Stuart Corner
Tuesday, 01 April 2008 05:13
IT Industry -
Strategy
Page 2 of 2
Revenues in mobile wireless services which use other carrier’s networks (off-net) declined 28 percent during the period. BigAir said that this shift in focus had helped deliver an 18 percent reduction in cost of sales and a 20 percent reduction in operating expenses compared to the previous corresponding period. However, those half year results showed mobile services still accounting for the bulk of the company’s revenues, and as a result of the 28 percent decline in this business, total revenue fell seven percent.
For the half year to 31 December 2006 the breakdown was $3.67m mobile, $0.99m fixed and $4.66m total. For the half year to 31 December 2007 it was $2.66m mobile, $1.67m fixed and $4.33m total. The company said it had reduced the carrying value of the goodwill in relation to its Veritel subsidiary which contains the mobile businesses by $970,000 to $1,286,645.

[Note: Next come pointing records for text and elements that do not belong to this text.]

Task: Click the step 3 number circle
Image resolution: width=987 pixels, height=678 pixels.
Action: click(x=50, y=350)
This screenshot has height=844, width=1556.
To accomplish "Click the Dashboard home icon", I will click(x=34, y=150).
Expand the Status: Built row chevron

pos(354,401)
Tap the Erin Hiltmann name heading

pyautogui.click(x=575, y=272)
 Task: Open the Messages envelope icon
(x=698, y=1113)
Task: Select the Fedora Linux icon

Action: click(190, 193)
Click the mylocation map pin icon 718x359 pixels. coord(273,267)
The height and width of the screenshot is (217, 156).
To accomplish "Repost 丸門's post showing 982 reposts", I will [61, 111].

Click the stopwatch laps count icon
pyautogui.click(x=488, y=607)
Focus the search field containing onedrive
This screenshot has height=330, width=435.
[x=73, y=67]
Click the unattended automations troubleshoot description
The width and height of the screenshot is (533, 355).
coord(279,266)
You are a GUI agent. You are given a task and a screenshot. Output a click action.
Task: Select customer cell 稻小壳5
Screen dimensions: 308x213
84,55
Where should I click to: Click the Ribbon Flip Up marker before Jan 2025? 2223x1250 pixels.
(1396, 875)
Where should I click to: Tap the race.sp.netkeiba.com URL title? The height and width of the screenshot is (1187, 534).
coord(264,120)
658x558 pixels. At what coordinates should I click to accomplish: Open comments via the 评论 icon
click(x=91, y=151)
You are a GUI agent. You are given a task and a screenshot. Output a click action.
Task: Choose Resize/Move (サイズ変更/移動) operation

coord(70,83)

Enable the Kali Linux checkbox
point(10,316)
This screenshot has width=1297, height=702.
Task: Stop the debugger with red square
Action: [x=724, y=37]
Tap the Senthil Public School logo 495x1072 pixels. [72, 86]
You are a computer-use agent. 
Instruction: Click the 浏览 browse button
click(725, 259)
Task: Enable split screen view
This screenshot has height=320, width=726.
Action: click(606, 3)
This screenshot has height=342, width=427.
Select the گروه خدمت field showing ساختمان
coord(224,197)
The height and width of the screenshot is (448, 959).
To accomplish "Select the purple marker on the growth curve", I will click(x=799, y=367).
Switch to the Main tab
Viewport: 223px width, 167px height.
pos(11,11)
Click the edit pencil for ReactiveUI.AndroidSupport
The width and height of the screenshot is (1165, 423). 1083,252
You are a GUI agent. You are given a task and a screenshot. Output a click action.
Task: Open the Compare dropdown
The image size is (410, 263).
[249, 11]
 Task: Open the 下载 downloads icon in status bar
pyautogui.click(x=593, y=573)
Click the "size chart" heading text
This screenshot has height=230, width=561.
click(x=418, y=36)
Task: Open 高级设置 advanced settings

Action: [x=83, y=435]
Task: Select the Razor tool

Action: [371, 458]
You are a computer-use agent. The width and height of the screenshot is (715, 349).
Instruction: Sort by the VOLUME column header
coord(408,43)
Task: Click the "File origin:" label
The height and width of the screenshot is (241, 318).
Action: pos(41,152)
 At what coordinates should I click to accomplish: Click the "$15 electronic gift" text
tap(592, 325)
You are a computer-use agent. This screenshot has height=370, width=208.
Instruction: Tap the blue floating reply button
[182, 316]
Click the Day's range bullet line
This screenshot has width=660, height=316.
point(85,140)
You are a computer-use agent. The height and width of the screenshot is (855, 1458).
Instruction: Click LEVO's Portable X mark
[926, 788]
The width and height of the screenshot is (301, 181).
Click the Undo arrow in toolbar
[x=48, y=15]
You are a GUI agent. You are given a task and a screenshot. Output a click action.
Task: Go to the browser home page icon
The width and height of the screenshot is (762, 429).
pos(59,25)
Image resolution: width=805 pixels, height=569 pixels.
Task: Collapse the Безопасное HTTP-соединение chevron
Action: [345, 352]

The fixed wireless division revenues increased by 70 percent to approx $1.7 million in the six months and its gross profit contribution increased by 143 percent. The company said that, “due to strong customer growth and its network ownership which provides a fixed cost structure the margins generated in this division have increased further. Most of the network costs of service for fixed wireless broadband services are fixed and as this product line continues to expand we expect the cost of sales to grow at lower levels, thus continuing to drive margin growth.”